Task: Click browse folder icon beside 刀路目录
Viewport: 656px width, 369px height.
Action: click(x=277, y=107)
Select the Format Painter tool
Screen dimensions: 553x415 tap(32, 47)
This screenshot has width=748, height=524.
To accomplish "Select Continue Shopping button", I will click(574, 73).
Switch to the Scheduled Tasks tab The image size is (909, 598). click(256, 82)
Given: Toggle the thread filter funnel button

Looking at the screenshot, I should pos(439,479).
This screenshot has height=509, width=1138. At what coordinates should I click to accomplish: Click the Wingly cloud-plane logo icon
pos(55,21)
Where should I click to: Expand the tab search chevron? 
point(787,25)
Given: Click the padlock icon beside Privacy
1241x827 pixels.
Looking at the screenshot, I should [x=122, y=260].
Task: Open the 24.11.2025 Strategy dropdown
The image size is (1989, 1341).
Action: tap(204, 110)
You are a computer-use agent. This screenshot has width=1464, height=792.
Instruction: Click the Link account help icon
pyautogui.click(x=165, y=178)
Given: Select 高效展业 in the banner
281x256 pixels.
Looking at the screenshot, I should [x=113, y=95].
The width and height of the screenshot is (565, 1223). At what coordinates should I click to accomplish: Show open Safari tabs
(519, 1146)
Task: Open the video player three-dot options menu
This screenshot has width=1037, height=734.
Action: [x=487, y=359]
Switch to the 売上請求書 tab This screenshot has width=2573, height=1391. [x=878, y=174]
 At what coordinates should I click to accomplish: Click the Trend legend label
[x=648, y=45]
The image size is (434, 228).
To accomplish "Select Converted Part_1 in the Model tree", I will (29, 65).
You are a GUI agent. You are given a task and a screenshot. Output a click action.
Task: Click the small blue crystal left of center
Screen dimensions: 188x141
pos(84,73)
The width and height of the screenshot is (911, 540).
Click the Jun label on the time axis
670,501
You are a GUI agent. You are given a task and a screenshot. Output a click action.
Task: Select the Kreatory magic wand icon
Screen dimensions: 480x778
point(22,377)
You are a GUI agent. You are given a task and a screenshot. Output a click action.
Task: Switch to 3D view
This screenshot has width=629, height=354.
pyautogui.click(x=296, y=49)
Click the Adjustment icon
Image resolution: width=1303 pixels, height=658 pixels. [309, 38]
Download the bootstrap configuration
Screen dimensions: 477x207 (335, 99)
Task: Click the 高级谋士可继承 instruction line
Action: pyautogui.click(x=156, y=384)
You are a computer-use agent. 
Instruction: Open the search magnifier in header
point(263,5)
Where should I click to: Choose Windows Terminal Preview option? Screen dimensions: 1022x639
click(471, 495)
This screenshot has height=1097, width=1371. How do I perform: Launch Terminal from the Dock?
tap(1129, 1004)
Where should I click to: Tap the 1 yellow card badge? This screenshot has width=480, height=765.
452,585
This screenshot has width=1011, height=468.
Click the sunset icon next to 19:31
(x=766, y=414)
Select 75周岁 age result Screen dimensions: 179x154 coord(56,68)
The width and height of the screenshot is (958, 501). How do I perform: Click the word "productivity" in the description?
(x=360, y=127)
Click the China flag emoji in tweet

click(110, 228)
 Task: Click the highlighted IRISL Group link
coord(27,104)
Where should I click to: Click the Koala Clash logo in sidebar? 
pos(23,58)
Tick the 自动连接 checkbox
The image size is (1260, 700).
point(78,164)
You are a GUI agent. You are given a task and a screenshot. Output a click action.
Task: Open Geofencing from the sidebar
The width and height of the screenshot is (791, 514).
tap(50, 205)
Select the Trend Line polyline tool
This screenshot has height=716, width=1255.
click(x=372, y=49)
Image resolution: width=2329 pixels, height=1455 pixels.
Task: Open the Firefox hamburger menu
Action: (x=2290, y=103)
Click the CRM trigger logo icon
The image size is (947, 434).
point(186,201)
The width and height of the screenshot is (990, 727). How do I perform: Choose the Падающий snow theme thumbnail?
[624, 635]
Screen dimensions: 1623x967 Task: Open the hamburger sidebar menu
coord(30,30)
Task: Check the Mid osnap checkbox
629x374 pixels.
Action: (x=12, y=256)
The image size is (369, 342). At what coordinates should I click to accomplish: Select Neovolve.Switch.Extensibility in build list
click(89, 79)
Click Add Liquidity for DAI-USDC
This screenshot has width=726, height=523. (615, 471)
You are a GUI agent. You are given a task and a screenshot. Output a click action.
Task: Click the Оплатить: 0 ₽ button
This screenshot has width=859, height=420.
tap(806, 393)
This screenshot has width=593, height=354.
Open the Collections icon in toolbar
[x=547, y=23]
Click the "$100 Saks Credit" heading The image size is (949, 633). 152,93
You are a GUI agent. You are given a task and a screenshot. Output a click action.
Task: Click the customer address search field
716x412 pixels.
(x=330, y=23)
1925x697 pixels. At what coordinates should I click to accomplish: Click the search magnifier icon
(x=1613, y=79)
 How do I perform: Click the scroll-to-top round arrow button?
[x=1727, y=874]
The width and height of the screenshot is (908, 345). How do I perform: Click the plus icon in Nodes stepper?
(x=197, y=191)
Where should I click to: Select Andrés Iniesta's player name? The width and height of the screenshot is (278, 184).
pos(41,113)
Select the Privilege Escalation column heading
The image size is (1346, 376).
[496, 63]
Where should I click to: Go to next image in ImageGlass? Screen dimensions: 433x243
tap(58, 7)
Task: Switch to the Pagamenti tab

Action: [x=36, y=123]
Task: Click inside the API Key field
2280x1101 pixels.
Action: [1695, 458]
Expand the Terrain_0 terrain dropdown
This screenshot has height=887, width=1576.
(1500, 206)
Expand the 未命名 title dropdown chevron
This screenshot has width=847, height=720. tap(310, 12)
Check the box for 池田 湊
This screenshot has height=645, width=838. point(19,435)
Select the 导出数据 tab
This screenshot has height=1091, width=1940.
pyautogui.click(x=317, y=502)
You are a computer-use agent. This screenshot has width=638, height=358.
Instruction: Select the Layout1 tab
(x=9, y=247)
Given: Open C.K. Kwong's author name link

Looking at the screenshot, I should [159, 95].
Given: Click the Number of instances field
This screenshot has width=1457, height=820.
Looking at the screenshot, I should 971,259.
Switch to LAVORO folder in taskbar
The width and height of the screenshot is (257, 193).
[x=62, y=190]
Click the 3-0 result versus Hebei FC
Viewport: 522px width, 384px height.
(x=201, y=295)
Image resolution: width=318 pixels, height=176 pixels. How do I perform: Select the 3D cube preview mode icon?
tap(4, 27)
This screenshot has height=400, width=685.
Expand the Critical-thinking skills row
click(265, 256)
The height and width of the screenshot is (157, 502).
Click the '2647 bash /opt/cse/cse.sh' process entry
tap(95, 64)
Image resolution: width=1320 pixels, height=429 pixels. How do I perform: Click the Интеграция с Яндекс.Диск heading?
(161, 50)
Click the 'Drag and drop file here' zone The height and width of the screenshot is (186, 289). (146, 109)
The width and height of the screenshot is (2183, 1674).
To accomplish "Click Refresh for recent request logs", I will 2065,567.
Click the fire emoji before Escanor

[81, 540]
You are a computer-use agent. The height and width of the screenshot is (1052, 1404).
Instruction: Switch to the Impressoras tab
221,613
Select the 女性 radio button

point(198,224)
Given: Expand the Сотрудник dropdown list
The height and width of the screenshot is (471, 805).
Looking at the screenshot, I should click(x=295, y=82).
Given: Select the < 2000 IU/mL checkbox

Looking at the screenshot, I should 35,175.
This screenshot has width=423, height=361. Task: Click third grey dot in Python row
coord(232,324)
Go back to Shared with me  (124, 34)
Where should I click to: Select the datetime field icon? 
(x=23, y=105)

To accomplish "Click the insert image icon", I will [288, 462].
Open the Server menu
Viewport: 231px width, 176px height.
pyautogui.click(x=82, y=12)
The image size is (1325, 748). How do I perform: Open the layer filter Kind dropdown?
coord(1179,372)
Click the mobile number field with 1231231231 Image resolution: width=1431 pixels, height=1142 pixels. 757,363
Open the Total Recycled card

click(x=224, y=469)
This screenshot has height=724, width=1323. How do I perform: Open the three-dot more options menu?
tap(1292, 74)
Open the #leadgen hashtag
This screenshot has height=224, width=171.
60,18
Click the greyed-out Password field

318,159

→ **Aim**
Pick out every line above that contains the word "search", and copy each one in full.

→ **Task solution**
Where should I click to: Expand the tab search chevron? 
Instruction: Open the search magnifier in header
Task: Click the customer address search field
1925x697 pixels. At what coordinates should I click to accomplish: Click the search magnifier icon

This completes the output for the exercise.